### Breve esercizio
In base alla discussione su Alexis Sanchez, risponda alle seguenti domande:
(a) Secondo Jino, in quali due competizioni il giocatore sta segnando tantissimo?
(b) Quale squadra, secondo Fabry_cekko, non era adatta a lui?
(c) Secondo prebozzio, di quale giocatore sarebbe diventato peggio se lo avesse preso la Juve?

### Sezione del documento
□ □ □ □ □ □ □
# Alexis Sanchez



## Fabry_cekko (10 Novembre 2014)

Come sta giocando in Premier??


----------



## Jino (10 Novembre 2014)

Alla grandissima, un acquisto fenomenale, è il vero fenomeno dell'Arsenal ad oggi. Sia in campionato che in champions sta segnando tantissimo, ma oltre ai gol fa tanti assist e sopratutto gioca proprio bene.


----------



## Fabry_cekko (10 Novembre 2014)

Jino ha scritto:


> Alla grandissima, un acquisto fenomenale, è il vero fenomeno dell'Arsenal ad oggi. Sia in campionato che in champions sta segnando tantissimo, ma oltre ai gol fa tanti assist e sopratutto gioca proprio bene.



Immaginavo. L'ultimo anno di Udine dicevo che la Premier sarebbe l'ideale per lui.
Il Barca non era per lui.


----------



## Fabriman94 (10 Novembre 2014)

Giocatore pazzesco. E lo sta confermando quest'anno.


----------



## Frikez (10 Novembre 2014)

L'ennesimo pacco dell'Udinese, ah no


----------



## prebozzio (10 Novembre 2014)

Frikez ha scritto:


> L'ennesimo pacco dell'Udinese, ah no


Se lo prendeva la Juve diventava peggio di Giovinco


----------



## Splendidi Incisivi (10 Novembre 2014)
□ □ □ □ □ □ □
### Dati forniti

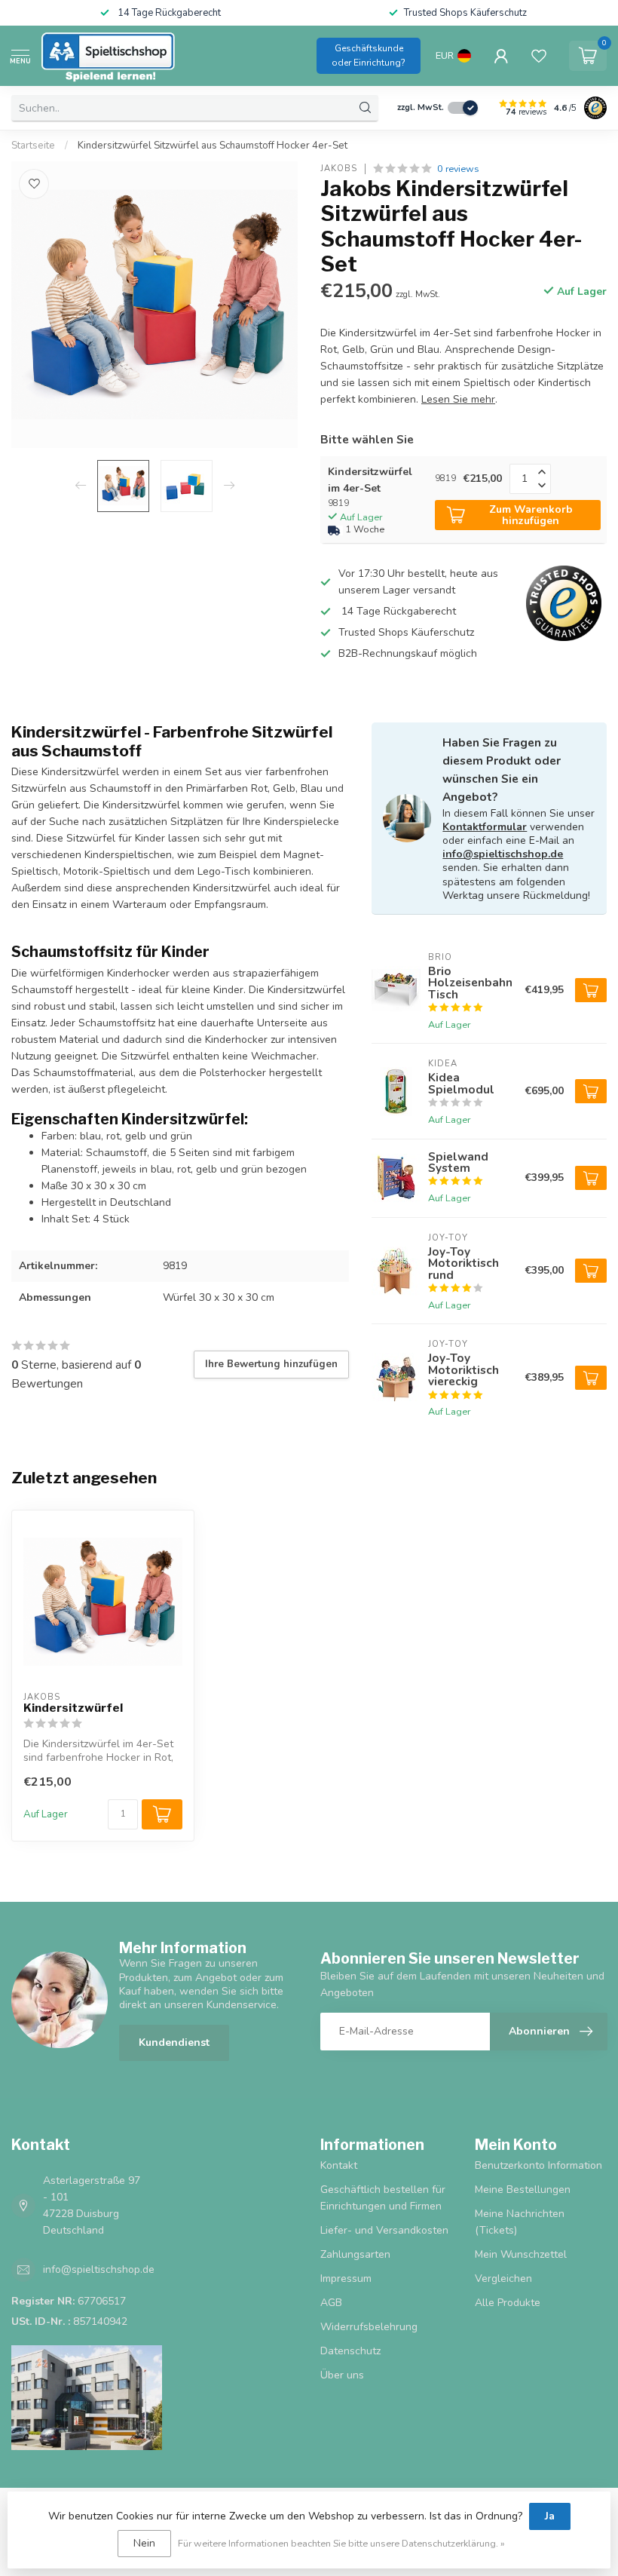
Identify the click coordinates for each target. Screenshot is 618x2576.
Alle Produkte (507, 2302)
□ □ □ □ □ □ □
### Soluzione del problema
(a) In campionato e in champions.
(b) Il Barca.
(c) Giovinco.